Tips for Planning a Conference Session

Submitted by Cadre-Admin on Mon, 07/26/2021 - 13:33

The CADRE Team

It can be a challenge to plan a conference session that effectively engages panelists from different institutions and research backgrounds. The panelists may or may not know one another, or one another’s work. How do you plan for a dialogue that showcases each panelist and their work while also highlighting areas of overlapping interest? Here are a session designer’s strategies as remarked upon by the panelists involved in the session.
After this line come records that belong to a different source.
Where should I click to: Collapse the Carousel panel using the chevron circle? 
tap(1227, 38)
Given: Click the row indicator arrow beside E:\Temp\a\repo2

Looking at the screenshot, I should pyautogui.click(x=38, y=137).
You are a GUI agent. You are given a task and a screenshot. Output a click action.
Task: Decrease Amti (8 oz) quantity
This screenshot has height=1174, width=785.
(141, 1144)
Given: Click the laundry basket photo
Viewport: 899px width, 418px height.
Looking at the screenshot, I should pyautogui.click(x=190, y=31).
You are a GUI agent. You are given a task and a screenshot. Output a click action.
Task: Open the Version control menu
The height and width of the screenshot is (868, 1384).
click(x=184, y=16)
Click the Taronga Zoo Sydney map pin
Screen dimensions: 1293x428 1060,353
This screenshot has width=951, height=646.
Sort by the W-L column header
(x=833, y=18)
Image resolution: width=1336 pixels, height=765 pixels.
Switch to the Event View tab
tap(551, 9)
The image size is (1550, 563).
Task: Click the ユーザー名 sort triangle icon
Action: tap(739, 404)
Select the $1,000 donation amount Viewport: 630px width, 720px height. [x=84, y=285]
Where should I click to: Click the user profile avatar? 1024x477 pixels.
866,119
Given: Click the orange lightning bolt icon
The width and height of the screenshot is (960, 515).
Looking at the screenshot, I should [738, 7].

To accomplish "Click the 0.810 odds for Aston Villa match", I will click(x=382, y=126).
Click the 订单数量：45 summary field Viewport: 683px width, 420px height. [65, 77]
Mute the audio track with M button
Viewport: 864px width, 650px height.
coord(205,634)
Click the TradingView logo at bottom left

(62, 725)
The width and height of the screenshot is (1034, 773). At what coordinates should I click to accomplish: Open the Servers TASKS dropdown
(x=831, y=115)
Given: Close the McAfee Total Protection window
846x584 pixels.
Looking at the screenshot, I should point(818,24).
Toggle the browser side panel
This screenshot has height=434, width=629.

  1. Start with a vision for the session, but leave room for panelist input.
  2. Be intentional about the selection of individuals for the panel by identifying clear connections between panelists’ work while selecting projects that are different enough to contribute a unique perspective to the conversation. This approach helps ensure that audience members can find someone on the panel to connect with while also learning how that work informs/supports work in other areas. 
  3. Contact each panelist and provide a robust explanation of the purpose of the panel, with an invitation to meet and discuss. 
  4. Schedule individual meetings with each panelist to delve more deeply into the purpose of the session, why the panelist was chosen, and how their work might fit with the work of the other panelists.
  5. Request 1-2 seminal publications/resources from each panelist representing their work or work that aligns well with their personal interests/focus, and then share those publications with the other panelists so that they can become more familiar with the work.
  6. Schedule a pre-panel meeting with all of the panelists to build a foundation for the conversation at the conference. Consider facilitating part of this meeting like a modified run through of the panel session. Provide opportunities for the panelists to weigh in on the structure, content, organization of the proposed session.
  7. Invite panelists to describe their connection to the topic and how their comments during the session may complement those of other panelists. This may result in a conversation between colleagues as opposed to one between people who were largely unfamiliar with each other. 
  8. Share an outline of the final panel questions and topics to help panelists prep for the session.
  9. Follow up after each meeting with a check-in and a brief synopsis of what was discussed.